## What is asked
Please answer these questions using the Django review below.
(a) Which famous jazz musician does the main character's name refer to?
(b) Who directed the movie?
(c) What had made the grounds of the set muddy?

## Supplied passage

[start]

Fri 10 Oct 2008
Django
Posted by Kurtodrome under Kurtodrome Vault, Mini Review
1 Comment
Django may be incredibly popular in Italy, the UK, the US and Germany, but the rest of the world is often unaware of this spaghetti western hero. Quite a shame, so let’s talk about the film.
The main character’s name, Django, refers to Django Reinhardt, the famous jazz musician. Django wasn’t just known for being an exceptional musician, he also had a copule of fingers missing. Why director Sergio Corbucci chose this name for the main character of his movie will become painfully clear when you see the movie.
A sick joke, yes. But far from the only sick joke Corbucci has put in the movie.
Django was supposed to be shot on a spaghetti western set. Sadly, heavy rainfall had made the grounds considerably muddy, probably too muddy for a western to be shot there. Corbucci did not despair, he even liked what he saw and decided to make the set even soggier. This is just one of the details that draw you into the movie when you’re watching the opening scene.

[end]

## Stored data

[start]

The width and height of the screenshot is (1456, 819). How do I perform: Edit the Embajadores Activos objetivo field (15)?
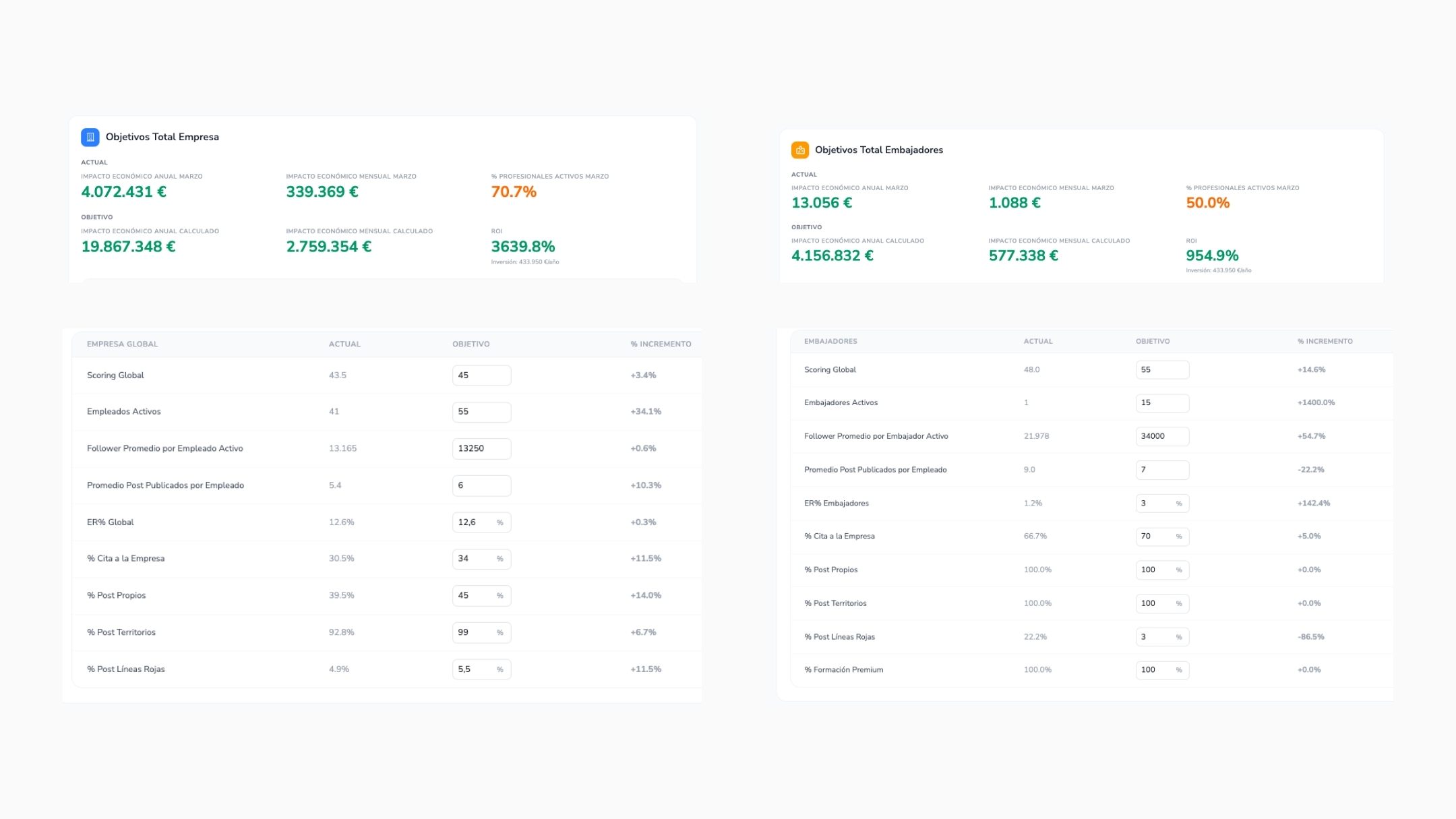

[end]

## Problem solution
(a) Django Reinhardt
(b) Sergio Corbucci
(c) Heavy rainfall